Beginning at the line that holds "RU (324, 89)", restate each line exactly through the final line of the records. Include both of those lines.

Stored data
#####
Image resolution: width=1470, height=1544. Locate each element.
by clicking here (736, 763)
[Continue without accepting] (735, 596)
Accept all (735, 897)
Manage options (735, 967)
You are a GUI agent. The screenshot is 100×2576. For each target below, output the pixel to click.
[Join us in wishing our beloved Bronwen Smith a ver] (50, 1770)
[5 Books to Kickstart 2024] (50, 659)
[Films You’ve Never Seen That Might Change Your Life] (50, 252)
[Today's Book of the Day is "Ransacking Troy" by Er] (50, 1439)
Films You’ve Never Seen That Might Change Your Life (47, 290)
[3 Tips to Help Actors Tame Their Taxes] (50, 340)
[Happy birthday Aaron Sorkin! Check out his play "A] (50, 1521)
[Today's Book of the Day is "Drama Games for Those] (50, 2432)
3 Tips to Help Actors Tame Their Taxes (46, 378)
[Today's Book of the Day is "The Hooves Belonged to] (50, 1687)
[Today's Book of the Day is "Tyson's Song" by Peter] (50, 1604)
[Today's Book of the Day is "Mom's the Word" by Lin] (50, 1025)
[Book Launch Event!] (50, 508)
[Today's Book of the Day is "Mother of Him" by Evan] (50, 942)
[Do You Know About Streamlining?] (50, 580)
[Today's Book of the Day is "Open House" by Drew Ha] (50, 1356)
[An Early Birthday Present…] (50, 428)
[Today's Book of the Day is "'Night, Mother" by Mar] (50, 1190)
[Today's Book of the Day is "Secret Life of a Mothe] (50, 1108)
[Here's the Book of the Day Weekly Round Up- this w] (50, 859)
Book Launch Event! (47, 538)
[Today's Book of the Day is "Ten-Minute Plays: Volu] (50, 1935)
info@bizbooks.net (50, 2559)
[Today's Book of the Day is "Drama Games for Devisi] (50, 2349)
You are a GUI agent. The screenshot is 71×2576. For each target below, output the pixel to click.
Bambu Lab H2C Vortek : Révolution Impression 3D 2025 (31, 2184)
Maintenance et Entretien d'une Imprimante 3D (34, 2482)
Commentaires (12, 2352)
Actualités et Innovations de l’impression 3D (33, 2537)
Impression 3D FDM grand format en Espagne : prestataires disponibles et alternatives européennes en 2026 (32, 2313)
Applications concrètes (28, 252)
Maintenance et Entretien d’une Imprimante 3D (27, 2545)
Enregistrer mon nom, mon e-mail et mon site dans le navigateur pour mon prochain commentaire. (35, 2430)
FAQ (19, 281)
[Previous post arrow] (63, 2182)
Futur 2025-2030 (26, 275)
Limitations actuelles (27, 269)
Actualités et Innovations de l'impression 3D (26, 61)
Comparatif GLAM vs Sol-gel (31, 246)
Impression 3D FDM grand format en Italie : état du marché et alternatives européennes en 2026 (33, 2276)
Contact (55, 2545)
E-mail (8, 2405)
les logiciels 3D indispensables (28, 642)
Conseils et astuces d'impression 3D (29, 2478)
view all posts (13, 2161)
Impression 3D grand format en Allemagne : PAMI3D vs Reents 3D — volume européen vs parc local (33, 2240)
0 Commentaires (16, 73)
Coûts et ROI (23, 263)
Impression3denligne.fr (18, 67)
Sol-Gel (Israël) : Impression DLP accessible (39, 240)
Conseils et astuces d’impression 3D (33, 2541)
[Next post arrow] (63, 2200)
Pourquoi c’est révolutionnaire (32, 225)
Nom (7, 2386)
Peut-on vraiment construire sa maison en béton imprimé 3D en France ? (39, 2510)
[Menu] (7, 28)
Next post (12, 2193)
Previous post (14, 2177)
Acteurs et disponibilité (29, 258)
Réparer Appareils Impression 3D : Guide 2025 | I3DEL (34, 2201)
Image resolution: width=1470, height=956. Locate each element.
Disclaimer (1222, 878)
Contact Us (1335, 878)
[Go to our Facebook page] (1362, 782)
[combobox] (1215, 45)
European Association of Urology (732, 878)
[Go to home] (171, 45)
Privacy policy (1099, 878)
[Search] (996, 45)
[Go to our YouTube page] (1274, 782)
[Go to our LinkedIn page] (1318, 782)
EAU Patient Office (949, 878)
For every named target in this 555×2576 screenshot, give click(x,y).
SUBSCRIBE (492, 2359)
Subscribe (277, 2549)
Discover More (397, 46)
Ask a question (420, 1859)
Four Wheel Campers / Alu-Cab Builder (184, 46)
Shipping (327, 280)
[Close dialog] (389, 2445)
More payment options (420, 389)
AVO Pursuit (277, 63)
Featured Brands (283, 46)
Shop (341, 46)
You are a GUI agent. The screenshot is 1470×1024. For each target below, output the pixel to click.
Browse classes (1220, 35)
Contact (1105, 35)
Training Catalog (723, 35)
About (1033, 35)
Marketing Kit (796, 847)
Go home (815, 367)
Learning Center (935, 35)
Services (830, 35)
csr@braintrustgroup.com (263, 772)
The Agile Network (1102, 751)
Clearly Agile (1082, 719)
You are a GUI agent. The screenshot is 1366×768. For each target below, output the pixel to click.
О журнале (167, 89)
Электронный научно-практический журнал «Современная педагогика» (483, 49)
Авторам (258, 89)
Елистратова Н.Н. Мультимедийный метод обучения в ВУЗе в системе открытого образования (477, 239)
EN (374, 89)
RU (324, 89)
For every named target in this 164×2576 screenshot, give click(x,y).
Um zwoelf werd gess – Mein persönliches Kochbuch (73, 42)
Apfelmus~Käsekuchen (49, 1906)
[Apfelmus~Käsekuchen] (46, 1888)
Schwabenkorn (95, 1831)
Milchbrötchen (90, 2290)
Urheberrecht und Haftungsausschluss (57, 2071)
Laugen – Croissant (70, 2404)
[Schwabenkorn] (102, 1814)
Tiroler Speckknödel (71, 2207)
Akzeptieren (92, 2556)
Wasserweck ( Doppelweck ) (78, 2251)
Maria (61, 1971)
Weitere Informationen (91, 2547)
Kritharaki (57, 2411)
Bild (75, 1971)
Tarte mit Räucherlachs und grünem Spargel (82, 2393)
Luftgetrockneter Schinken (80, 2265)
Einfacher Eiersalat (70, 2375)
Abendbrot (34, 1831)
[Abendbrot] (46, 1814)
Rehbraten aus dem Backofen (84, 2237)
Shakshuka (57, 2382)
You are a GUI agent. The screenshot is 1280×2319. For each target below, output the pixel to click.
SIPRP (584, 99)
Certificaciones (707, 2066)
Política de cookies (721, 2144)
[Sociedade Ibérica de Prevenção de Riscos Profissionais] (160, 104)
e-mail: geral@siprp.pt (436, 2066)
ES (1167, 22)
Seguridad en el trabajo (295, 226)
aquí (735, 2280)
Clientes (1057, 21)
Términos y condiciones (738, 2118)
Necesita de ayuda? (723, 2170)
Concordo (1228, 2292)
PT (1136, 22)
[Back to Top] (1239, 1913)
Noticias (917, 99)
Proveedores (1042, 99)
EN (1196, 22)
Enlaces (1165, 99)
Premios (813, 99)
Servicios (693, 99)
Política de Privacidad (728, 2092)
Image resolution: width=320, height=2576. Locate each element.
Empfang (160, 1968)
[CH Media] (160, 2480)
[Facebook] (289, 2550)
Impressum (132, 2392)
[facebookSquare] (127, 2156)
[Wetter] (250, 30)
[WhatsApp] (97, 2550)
#####
_Answer to this exercise_.
RU (324, 89)
For every named target in this 164×2576 screenshot, give click(x,y).
Um zwoelf werd gess – Mein persönliches Kochbuch (73, 42)
Apfelmus~Käsekuchen (49, 1906)
[Apfelmus~Käsekuchen] (46, 1888)
Schwabenkorn (95, 1831)
Milchbrötchen (90, 2290)
Urheberrecht und Haftungsausschluss (57, 2071)
Laugen – Croissant (70, 2404)
[Schwabenkorn] (102, 1814)
Tiroler Speckknödel (71, 2207)
Akzeptieren (92, 2556)
Wasserweck ( Doppelweck ) (78, 2251)
Maria (61, 1971)
Weitere Informationen (91, 2547)
Kritharaki (57, 2411)
Bild (75, 1971)
Tarte mit Räucherlachs und grünem Spargel (82, 2393)
Luftgetrockneter Schinken (80, 2265)
Einfacher Eiersalat (70, 2375)
Abendbrot (34, 1831)
[Abendbrot] (46, 1814)
Rehbraten aus dem Backofen (84, 2237)
Shakshuka (57, 2382)
You are a GUI agent. The screenshot is 1280×2319. For each target below, output the pixel to click.
SIPRP (584, 99)
Certificaciones (707, 2066)
Política de cookies (721, 2144)
[Sociedade Ibérica de Prevenção de Riscos Profissionais] (160, 104)
e-mail: geral@siprp.pt (436, 2066)
ES (1167, 22)
Seguridad en el trabajo (295, 226)
aquí (735, 2280)
Clientes (1057, 21)
Términos y condiciones (738, 2118)
Necesita de ayuda? (723, 2170)
Concordo (1228, 2292)
PT (1136, 22)
[Back to Top] (1239, 1913)
Noticias (917, 99)
Proveedores (1042, 99)
EN (1196, 22)
Enlaces (1165, 99)
Premios (813, 99)
Servicios (693, 99)
Política de Privacidad (728, 2092)
Image resolution: width=320, height=2576. Locate each element.
Empfang (160, 1968)
[CH Media] (160, 2480)
[Facebook] (289, 2550)
Impressum (132, 2392)
[facebookSquare] (127, 2156)
[Wetter] (250, 30)
[WhatsApp] (97, 2550)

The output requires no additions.